__Qué debes hacer__.
¿Puedes transcribir sin cambios una parte del fragmento sobre Hidalgo y San Martín que aparece más abajo, comenzando en las palabras que contienen "Iban juntos buscando" y deteniéndote después de "los cadáveres descabezados."?

__Fragmento para leer__.

● ● ● ● ●

Él dijo discursos que dan calor y echan chispas, como decía
un caporal de las haciendas. Él declaró libres a los negros.
Él les devolvió sus tierras a los indios. Él publicó
un periódico que llamó El Despertador Americano.
Ganó y perdió batallas. Un día se le juntaban siete
mil indios con flechas, y al otro día lo dejaban solo. La mala
gente quería ir con él para robar en los pueblos y para
vengarse de los españoles. El les avisaba a los jefes españoles
que si los vencía en la batalla que iba a darles los recibiría
en su casa como amigos. ¡Eso es ser grande! Se atrevió
a ser magnánimo, sin miedo a que lo abandonase la soldadesca,
que quería que fuese cruel. Su compañero Allende tuvo
celos de él, y él le cedió el mando a Allende.
Iban juntos buscando amparo en su derrota cuando los españoles
les cayeron encima. A Hidalgo le quitaron uno a uno, como para ofenderlo,
los vestidos de sacerdote. Lo sacaron detrás de una tapia y le
dispararon los tiros de muerte a la cabeza. Cayó vivo, revuelto
en la sangre, y en el suelo lo acabaron de matar. Le cortaron la cabeza
y la colgaron en una jaula, en la Alhóndiga misma de Granaditas,
donde tuvo su gobierno. Enterraron los cadáveres descabezados.
Pero México es libre. San Martín fue el libertador del Sur, el padre de la República
Argentina, el padre de Chile. Sus padres eran españoles, y a
él lo mandaron a España para que fuese militar del rey.

● ● ● ● ●

__Sección de datos__.
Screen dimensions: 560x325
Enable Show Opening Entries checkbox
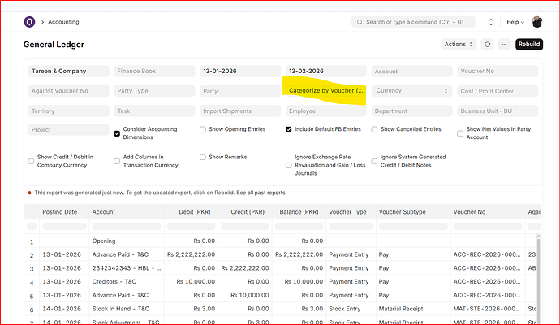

● ● ● ● ●

__Resultado del ejercicio__.
Iban juntos buscando amparo en su derrota cuando los españoles
les cayeron encima. A Hidalgo le quitaron uno a uno, como para ofenderlo,
los vestidos de sacerdote. Lo sacaron detrás de una tapia y le
dispararon los tiros de muerte a la cabeza. Cayó vivo, revuelto
en la sangre, y en el suelo lo acabaron de matar. Le cortaron la cabeza
y la colgaron en una jaula, en la Alhóndiga misma de Granaditas,
donde tuvo su gobierno. Enterraron los cadáveres descabezados.